"Everybody's got a piece of their heart thats been stepped on and torn apart, but you gotta be strong, you gotta walk on." (Things are gonna get better - David Archuleta)
Fera sedang duduk di meja kerja tertegun memikirkan sesuatu.
“Jangan melamun pagi-pagi ntar kesambet setan....”
Fera sontak kaget mendengarkan suara seorang pria,
“Pak... Pak Dion....” ucap Fera tergagap.
“Ini....” Dion menyodorkan segelas cappucino hangat yang baru dibeli di Kafe yang terletak di lantai dasar kantor.
Fera tampak ragu hendak mengambil atau tidak, Dion kembali menyodorkan sambil mengangkat kepalanya memberi kode untuk menerima minumannya. Fera kemudian mengambil dan menyeduhnya pelan. Terlihat gempulan asap muncul dari bibir mungilnya.
"Tio kemana ya? Gue gak ada lihat dia di ruangannya,"
"Mas Tio ada meeting sejak pagi, tadi setelah mengantar saya dia langsung pergi," jawab Fera pelan kemudian menyeduh lagi cappucino hangatnya.
Dion mengangguk kepala mendengarkan jawaban Fera.
"Bagaimana?"
Fera mendongak ke arah Dion tidak mengerti maksud pertanyaannya.
"Eh maksud gue, bagaimana kerja di sini? Enak? Nyaman?" Jelas Dion menguraikan maksud pertanyaannya.
Fera melemparkan senyum hangat pada Dion, "Alhamdulillah menyenangkan," jawabnya lantang.
Fera tidak menyangkal ia mendapat banyak pengalaman setelah bekerja disini ditambah dapat berinteraksi langsung dengan orang-orang berpengalaman meski desas-desus miring tentangnya masih sering didengarnya terutama dari rekan kerja wanitanya. Ya apalagi jika bukan statusnya sebagai istri direktur, seorang bujangan impian tiap wanita yang sekarang sudah resmi menjadi suaminya. Banyak gunjingan yang merendahkan dirinya seperti jika ia tidak layak bersanding dengan Tio dan hal lainnya yang membuat Fera mesti banyak menarik napas dalam menahan kesabarannya.

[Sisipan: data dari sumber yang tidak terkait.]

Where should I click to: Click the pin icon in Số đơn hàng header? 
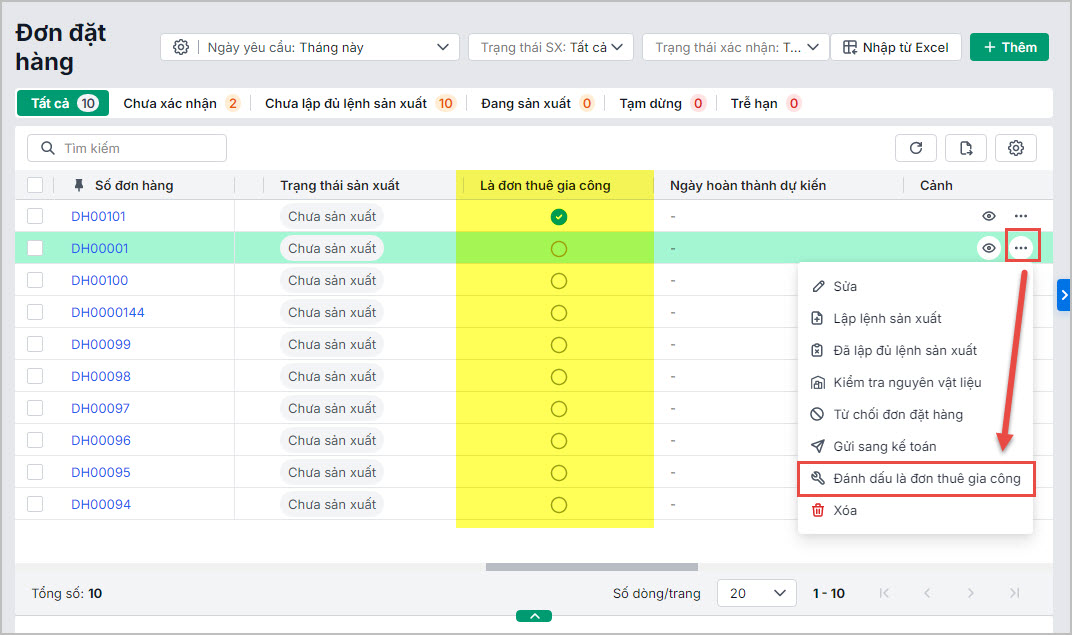pos(80,185)
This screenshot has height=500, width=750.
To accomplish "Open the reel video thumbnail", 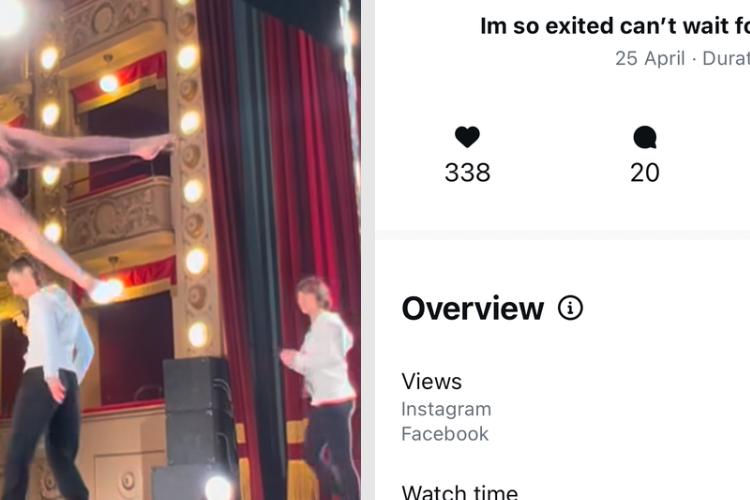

Dion melihat senyum hangat Fera. Ia mengetahui jika gadis ini pura-pura bersikap tegar di depan semuanya namun dalam hatinya terluka. Ia mengetahui secara detail apa yang sahabatnya lakukan pada gadis ini. Gadis yang lugu, polos dan belum mengenal bahwa dunia ini bisa lebih kejam padanya. Mengenai Tio yang tidak hadir sejak pagi di kantor, ia sudah mengetahui jika Tio sedang menemui Sarah. Sarah adalah salah satu rekan yang pernah bekerja sama dengan perusahaan. Sarah yang pernah menjadi salah satu teman kencan Tio. Sarah yang saat pertama kali dikenalnya ketika Tio mengajak mereka makan malam membicarakan proyek di Riau membuat bulu tengkuknya berdiri. Tingkah genit dengan gaya pakaian yang serba terbuka. Ia selalu menempel kemana Tion pergi. Dion melihatnya saja sudah risih, dia tidak bisa membayangkan dirinya jika ia menjadi Tio harus menanggapi tingkah wanita genit itu.
"Pak Dion belum ke ruangan?" Suara lembut Fera membuyarkan lamunan Dion.
Dion menggelengkan kepalanya, "Fera... jika kita sedang berdua sebaiknya Lo panggil nama gue aja, gak usah pake bapak."
"Tapi Pak... kelihatan gak sopan kalo saya memanggil dengan nama," sergap Fera.
Dion tersenyum melihat Fera. Gadis ini benar-benar sangat berbeda. Ia ikut merasa miris melihat perlakuan Tio yang sangat acuh tidak acuh kepada istrinya ini.
"Ya udah Lo panggil gue kakak aja kalo Lo merasa gak sopan pake nama gue langsung,"
"Kakak?" Tanya Fera.
Dion mengangguk, "Anggap aja gue kakak Lo, oh iya gue balik dulu ke ruangan."
Dion segera pamit ke ruangannya. Ruangannya berada satu lantai dengan ruangan Tio. Ia memperhatikan sepertinya Tio udah balik ke kantornya. Ia pun menuju ke ruangan Tio.